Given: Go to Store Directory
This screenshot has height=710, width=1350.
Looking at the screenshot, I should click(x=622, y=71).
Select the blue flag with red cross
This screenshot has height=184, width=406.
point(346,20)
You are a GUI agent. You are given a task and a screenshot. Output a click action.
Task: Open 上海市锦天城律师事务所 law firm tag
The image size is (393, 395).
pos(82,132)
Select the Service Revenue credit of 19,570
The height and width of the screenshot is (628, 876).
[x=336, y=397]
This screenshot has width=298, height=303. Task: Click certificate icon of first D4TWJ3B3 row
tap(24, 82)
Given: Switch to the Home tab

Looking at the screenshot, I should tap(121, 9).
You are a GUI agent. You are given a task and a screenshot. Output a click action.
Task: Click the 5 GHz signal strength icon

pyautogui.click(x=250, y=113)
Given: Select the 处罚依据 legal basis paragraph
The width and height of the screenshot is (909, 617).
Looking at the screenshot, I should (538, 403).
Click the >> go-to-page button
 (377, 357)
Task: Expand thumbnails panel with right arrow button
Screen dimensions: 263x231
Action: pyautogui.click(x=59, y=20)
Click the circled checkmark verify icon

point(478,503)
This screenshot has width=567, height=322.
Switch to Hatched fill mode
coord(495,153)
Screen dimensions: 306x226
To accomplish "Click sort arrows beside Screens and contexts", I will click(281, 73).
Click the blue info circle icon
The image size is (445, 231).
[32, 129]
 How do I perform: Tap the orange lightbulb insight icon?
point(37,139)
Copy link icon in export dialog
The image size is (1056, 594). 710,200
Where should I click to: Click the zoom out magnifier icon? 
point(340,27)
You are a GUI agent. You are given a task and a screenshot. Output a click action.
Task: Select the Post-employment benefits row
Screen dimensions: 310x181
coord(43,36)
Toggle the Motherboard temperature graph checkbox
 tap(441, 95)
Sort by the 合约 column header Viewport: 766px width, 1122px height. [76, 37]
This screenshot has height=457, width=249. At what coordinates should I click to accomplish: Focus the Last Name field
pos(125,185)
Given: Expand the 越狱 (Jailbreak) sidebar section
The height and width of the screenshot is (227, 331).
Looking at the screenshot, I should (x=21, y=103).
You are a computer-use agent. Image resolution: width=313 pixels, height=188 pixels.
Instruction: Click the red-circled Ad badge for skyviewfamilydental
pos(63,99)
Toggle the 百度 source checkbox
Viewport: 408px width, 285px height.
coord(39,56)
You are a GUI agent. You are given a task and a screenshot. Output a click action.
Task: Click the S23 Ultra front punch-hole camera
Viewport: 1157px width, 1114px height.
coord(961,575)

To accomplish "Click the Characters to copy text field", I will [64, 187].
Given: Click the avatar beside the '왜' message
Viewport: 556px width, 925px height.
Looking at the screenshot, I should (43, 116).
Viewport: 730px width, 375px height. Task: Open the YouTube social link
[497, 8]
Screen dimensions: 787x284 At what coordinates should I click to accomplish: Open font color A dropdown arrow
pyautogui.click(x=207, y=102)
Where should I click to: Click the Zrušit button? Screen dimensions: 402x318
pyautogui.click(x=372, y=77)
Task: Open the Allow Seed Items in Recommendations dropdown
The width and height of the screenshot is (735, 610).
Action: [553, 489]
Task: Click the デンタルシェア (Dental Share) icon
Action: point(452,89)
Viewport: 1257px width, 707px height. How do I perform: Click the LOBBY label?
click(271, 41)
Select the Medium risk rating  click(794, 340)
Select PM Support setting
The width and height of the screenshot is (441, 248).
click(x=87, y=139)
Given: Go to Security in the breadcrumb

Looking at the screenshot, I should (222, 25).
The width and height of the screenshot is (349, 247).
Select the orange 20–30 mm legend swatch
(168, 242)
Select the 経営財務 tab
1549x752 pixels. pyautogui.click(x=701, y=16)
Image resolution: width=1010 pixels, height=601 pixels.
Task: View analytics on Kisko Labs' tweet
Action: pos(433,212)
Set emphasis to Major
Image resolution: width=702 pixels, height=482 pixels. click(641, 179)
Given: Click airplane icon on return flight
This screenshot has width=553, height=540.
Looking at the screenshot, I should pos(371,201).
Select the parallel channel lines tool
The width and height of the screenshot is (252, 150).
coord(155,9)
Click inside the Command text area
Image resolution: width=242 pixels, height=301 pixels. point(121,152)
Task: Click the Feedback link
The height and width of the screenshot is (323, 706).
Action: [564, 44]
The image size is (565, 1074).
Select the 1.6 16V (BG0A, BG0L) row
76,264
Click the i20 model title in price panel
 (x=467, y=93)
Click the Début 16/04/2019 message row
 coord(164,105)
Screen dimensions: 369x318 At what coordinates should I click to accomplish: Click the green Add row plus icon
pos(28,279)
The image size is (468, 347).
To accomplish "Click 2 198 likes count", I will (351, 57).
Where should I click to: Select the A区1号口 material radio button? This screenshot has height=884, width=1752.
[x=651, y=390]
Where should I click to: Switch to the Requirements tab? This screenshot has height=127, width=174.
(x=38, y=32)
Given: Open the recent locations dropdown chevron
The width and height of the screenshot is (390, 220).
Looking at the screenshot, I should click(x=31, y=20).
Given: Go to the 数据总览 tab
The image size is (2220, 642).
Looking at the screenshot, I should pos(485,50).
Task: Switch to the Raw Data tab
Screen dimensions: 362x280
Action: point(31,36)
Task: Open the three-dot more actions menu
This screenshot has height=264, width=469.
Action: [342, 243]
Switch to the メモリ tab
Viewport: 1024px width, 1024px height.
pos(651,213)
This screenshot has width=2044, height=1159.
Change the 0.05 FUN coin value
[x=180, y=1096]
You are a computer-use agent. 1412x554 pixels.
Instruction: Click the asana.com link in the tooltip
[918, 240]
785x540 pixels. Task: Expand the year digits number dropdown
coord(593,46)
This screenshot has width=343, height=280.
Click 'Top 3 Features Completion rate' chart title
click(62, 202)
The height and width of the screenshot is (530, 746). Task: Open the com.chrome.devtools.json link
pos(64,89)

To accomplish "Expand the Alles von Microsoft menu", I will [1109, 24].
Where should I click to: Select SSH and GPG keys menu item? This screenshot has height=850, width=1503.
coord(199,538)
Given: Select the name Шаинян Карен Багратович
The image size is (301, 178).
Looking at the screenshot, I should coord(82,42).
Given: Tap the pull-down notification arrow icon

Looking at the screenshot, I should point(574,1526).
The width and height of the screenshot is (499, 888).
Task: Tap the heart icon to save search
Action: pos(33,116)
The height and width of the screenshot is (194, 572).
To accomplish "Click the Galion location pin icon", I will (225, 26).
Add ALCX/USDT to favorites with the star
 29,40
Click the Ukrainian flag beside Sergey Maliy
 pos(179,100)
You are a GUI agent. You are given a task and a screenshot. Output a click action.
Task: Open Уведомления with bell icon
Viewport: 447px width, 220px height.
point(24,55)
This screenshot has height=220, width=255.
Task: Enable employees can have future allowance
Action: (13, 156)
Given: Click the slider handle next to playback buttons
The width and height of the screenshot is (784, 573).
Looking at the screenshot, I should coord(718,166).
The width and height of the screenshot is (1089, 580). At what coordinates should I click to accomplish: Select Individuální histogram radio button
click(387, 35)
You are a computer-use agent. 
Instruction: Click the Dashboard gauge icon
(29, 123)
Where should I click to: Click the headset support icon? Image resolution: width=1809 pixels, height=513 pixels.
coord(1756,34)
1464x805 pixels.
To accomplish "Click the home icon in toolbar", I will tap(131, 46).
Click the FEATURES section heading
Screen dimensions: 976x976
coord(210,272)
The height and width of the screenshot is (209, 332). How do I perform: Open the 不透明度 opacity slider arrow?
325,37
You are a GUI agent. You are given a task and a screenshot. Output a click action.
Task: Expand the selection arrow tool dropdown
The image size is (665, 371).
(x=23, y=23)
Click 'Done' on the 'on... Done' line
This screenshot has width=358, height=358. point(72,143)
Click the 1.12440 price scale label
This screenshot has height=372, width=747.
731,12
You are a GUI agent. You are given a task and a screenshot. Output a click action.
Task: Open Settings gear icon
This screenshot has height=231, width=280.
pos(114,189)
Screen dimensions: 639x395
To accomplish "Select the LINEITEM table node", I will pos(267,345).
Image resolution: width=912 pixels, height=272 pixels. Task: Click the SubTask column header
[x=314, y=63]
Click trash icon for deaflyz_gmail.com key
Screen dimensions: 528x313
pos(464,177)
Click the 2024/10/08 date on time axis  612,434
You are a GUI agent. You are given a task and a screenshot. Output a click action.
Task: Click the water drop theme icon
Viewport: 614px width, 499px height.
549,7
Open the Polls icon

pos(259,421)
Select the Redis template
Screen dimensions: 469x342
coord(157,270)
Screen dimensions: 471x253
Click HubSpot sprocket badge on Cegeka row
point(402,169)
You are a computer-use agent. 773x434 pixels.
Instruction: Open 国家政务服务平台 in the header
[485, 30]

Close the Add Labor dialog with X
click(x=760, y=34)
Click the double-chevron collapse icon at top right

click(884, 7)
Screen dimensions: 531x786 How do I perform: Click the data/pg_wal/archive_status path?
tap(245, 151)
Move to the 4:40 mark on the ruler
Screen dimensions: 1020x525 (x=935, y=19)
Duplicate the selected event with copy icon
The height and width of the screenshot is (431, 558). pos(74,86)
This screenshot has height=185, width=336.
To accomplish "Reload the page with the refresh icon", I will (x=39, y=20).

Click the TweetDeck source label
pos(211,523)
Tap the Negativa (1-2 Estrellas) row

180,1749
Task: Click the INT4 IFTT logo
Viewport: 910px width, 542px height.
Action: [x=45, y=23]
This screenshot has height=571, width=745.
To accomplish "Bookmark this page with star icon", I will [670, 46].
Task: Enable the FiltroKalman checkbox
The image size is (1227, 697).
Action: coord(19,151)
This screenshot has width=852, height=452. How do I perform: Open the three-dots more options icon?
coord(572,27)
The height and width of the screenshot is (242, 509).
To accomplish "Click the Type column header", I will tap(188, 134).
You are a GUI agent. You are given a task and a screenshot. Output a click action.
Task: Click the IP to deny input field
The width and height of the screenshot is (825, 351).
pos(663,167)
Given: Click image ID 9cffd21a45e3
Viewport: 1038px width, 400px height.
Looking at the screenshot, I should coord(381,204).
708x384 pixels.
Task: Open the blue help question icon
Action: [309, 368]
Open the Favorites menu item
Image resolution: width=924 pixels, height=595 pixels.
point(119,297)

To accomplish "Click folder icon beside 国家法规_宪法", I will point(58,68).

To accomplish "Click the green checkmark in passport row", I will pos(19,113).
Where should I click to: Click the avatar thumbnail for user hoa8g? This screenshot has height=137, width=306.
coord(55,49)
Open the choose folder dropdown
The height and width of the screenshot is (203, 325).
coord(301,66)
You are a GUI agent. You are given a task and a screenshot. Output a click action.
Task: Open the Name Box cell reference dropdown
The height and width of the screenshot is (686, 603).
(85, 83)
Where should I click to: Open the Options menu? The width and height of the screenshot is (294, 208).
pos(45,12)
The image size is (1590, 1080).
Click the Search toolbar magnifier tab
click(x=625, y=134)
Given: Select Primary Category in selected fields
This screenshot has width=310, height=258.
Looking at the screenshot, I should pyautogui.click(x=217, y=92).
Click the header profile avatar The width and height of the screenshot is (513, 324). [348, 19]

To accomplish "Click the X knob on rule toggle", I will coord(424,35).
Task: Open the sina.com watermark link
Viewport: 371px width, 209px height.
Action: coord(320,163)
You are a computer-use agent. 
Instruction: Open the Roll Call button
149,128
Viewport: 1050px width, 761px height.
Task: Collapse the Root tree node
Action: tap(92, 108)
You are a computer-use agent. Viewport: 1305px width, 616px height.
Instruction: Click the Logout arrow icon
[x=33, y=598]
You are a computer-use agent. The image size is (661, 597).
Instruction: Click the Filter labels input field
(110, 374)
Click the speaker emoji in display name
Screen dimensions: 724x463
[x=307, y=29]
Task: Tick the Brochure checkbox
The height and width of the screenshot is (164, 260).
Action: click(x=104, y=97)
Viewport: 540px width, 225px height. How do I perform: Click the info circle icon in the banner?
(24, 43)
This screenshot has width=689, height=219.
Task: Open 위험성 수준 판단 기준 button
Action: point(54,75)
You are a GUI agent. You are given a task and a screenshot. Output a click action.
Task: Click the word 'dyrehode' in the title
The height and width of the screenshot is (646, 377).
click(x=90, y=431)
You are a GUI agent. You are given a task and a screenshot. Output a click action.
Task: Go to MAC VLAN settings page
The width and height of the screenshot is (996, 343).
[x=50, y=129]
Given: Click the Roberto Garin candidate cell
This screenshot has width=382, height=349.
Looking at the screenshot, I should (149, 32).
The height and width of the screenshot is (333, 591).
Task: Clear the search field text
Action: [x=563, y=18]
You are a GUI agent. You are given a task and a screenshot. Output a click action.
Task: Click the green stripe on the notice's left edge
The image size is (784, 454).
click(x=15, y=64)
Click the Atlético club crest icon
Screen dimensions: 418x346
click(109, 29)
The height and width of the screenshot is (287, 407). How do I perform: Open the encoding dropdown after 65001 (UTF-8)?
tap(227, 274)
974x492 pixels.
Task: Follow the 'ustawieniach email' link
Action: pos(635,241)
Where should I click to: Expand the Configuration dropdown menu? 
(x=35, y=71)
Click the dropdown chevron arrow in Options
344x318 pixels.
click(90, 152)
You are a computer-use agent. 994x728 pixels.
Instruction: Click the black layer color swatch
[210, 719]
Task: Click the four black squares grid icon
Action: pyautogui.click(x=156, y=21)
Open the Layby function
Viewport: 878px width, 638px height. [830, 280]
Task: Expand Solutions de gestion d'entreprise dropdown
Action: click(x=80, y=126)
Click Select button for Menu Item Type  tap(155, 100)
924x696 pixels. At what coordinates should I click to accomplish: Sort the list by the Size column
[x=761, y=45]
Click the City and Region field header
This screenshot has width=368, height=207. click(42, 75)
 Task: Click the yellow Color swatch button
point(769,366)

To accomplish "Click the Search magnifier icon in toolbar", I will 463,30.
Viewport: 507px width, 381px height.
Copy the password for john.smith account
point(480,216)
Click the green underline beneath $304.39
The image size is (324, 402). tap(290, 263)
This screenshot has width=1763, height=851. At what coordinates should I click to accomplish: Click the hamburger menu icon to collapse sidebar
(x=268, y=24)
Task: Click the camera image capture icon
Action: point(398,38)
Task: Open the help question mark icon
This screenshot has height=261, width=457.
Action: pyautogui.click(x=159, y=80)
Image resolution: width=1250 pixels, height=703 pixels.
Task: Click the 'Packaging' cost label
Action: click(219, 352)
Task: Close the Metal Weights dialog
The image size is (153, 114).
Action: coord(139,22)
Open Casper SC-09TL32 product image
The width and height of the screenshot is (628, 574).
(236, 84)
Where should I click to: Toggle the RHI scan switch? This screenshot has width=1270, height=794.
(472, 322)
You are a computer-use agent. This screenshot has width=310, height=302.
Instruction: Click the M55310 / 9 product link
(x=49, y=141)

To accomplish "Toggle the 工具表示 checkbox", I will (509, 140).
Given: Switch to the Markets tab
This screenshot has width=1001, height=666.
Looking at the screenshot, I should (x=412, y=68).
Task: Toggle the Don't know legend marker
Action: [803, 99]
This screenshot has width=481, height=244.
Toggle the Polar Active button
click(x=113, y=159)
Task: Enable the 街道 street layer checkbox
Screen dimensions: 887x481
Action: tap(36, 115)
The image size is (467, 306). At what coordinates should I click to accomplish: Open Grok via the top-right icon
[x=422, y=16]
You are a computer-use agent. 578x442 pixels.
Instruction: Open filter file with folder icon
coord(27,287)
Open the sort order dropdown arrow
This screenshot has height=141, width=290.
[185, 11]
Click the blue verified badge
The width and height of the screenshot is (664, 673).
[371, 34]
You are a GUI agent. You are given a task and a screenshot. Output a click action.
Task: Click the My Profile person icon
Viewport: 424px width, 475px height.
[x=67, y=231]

___

▶ **Exercise aim**
Would you please return all lines of the data that include the word "Type"?

▶ **Response**
To accomplish "Click the Type column header", I will tap(188, 134).
Click Select button for Menu Item Type  tap(155, 100)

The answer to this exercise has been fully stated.